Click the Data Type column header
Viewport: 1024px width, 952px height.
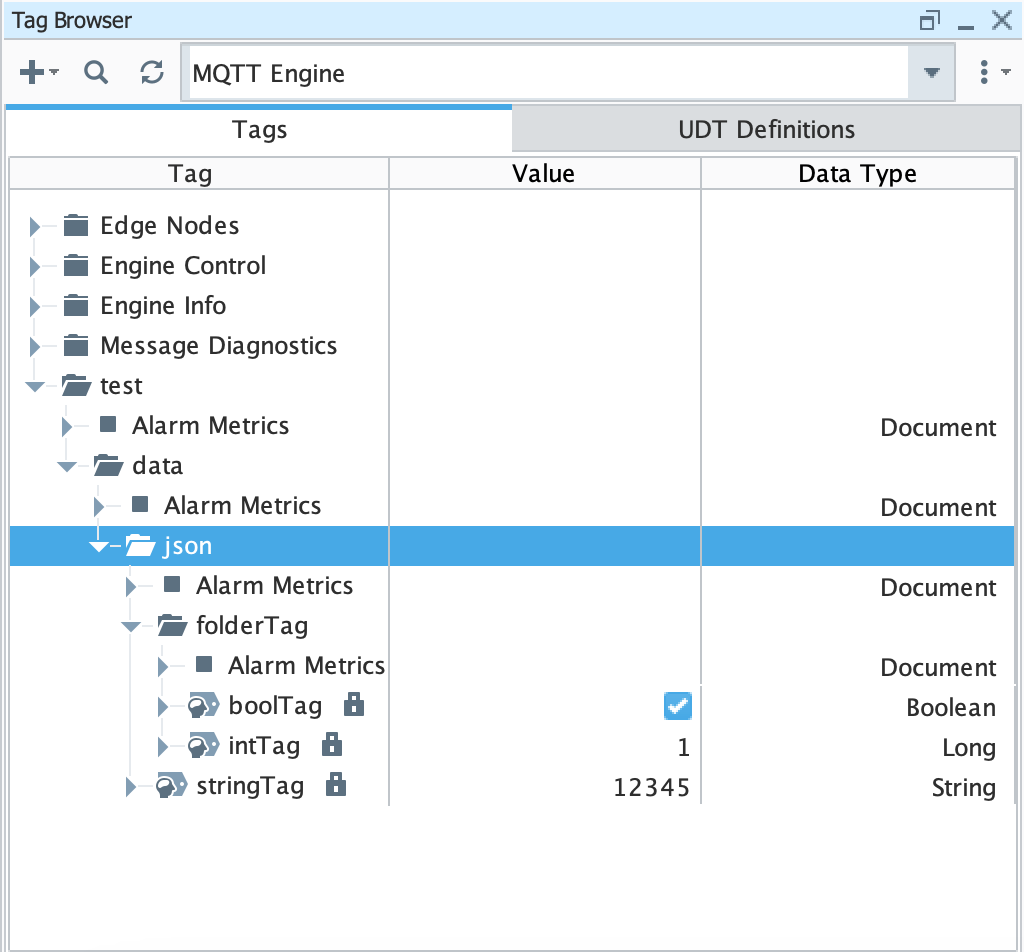pos(857,174)
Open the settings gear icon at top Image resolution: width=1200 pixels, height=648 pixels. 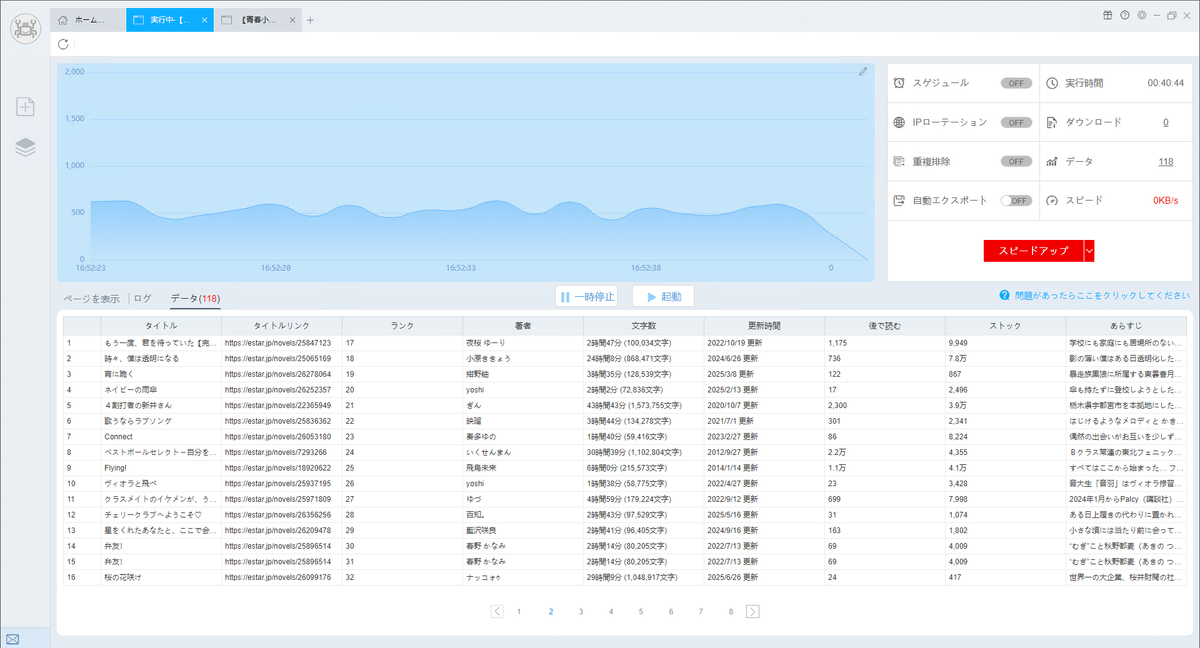coord(1141,15)
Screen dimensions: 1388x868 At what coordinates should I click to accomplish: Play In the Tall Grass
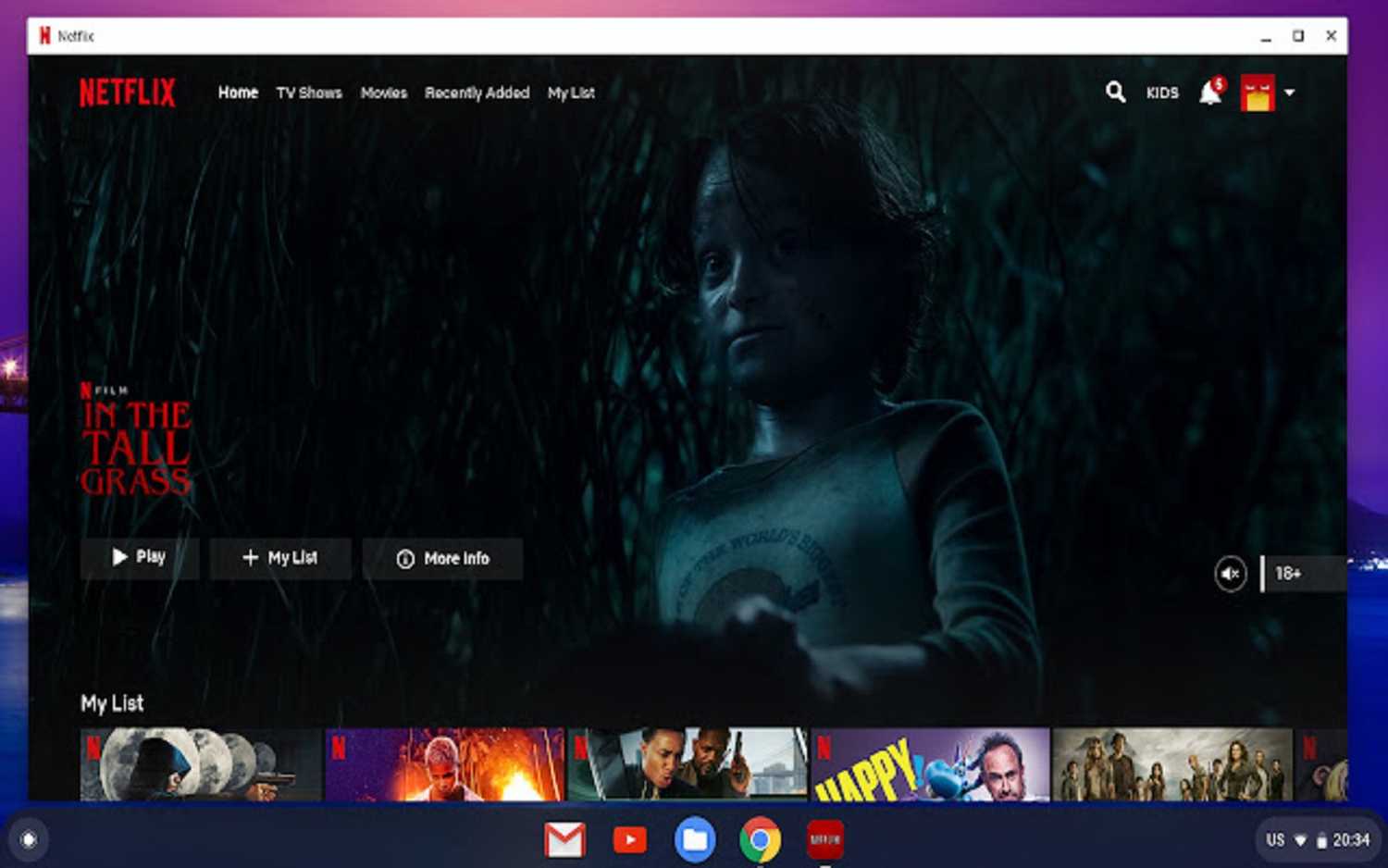pyautogui.click(x=139, y=558)
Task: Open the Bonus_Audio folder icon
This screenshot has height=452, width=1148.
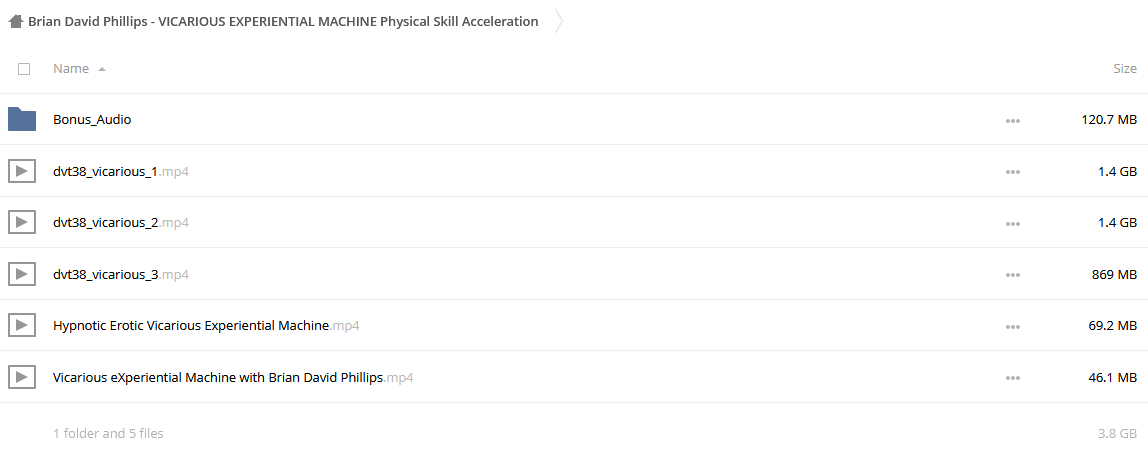Action: [x=22, y=119]
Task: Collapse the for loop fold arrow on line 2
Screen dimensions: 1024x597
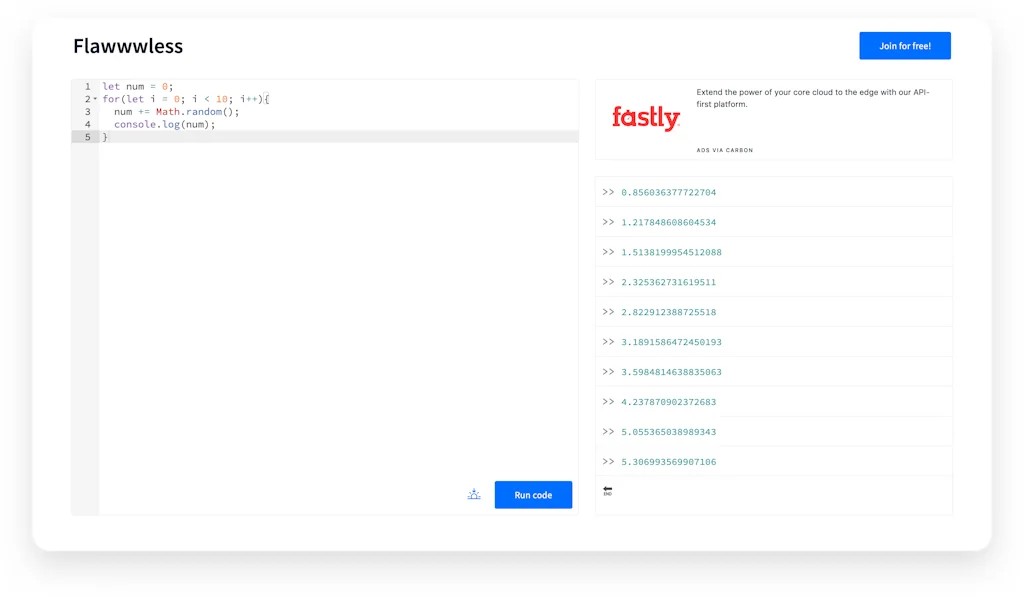Action: (96, 99)
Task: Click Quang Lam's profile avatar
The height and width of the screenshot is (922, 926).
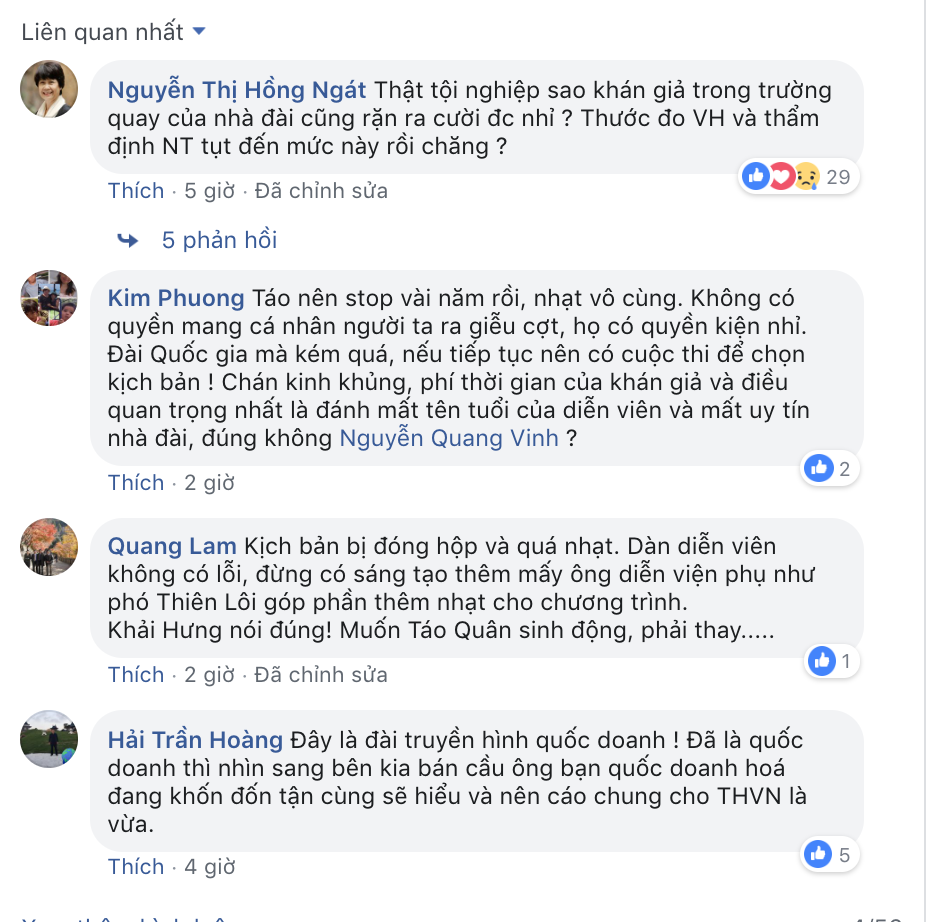Action: 49,547
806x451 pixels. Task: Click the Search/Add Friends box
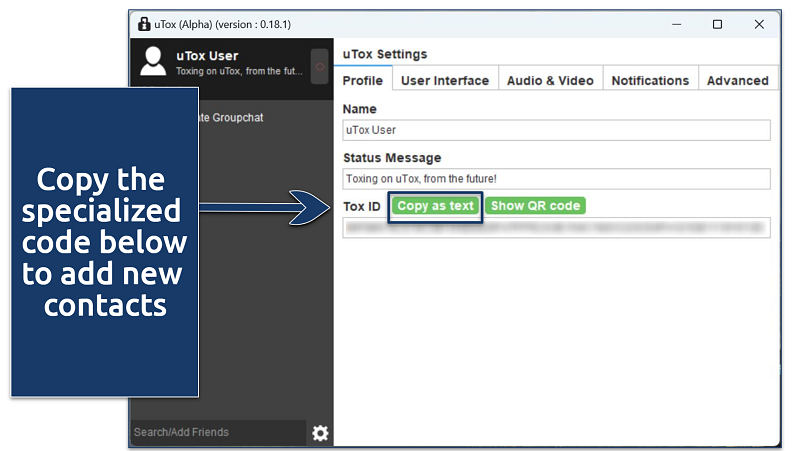[x=218, y=432]
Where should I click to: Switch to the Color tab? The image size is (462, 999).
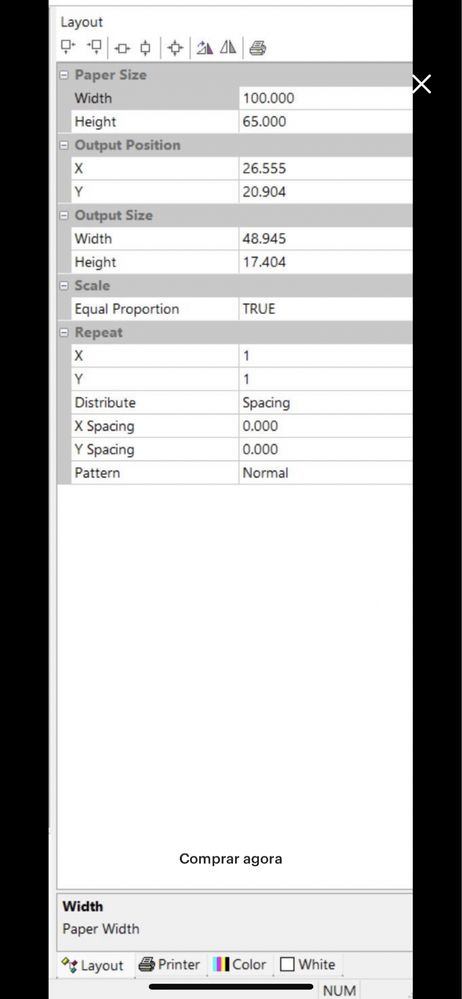[240, 965]
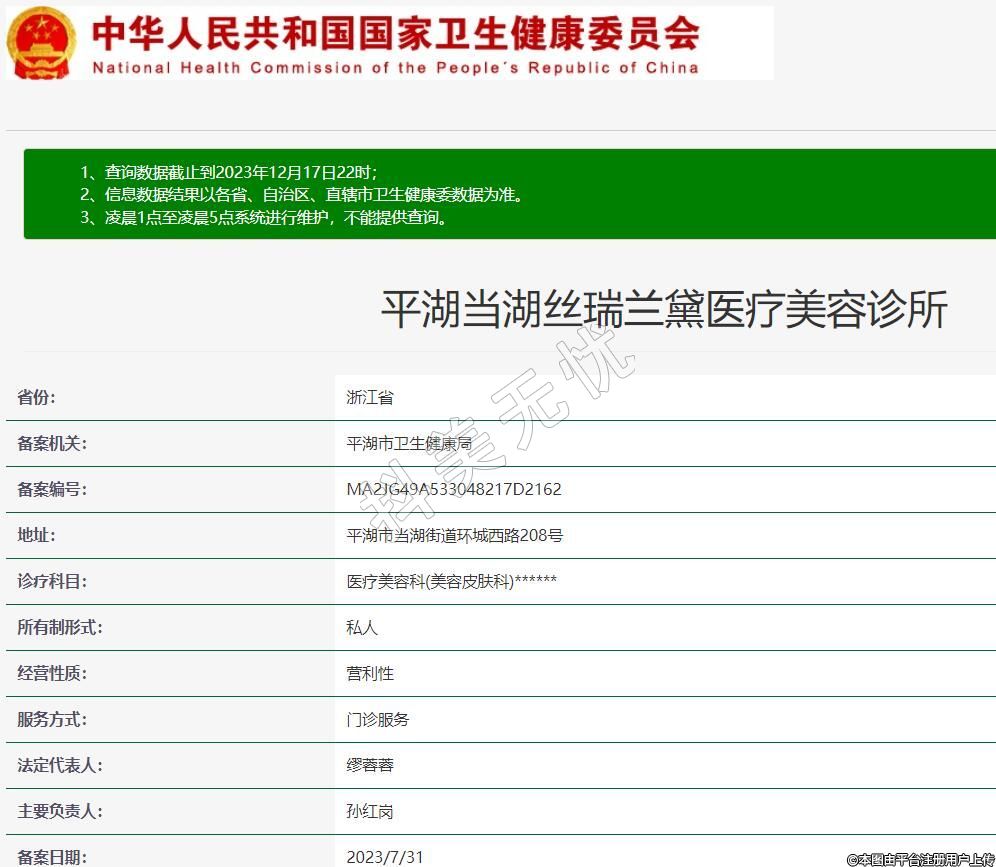Click the main responsible person 孙红岗
The height and width of the screenshot is (867, 996).
tap(370, 811)
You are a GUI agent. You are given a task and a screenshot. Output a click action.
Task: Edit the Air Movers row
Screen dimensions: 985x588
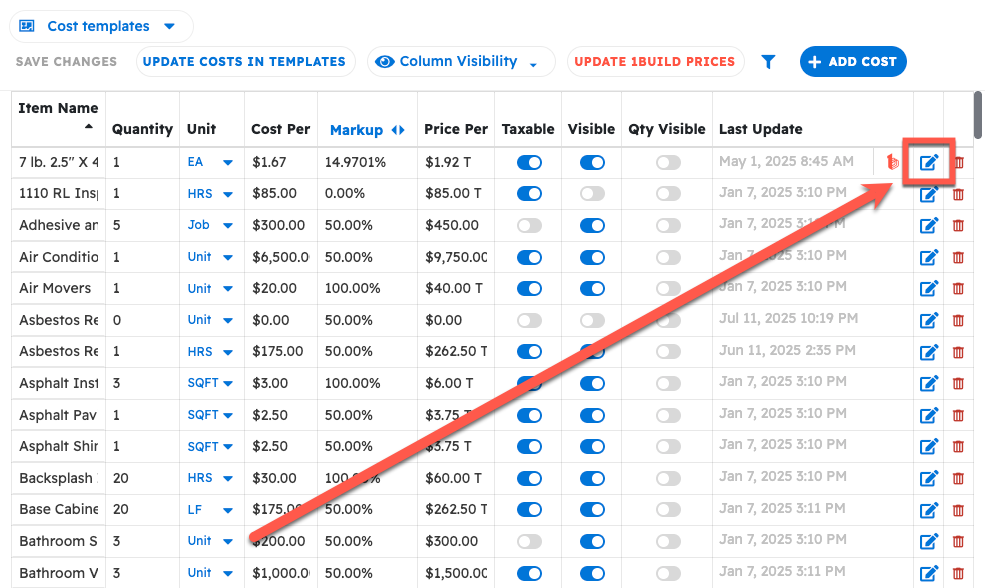click(929, 289)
* * * * * * * * *
In the entries above, find the line with "Task: Open the Bonus_Audio folder icon" and the line with "Task: Click Quang Lam's profile avatar". Write out exactly those two lines and every line between them, pictures excluded.

Task: Open the Bonus_Audio folder icon
This screenshot has height=452, width=1148.
Action: [x=22, y=119]
Task: Collapse the for loop fold arrow on line 2
Screen dimensions: 1024x597
Action: (96, 99)
Task: Click Quang Lam's profile avatar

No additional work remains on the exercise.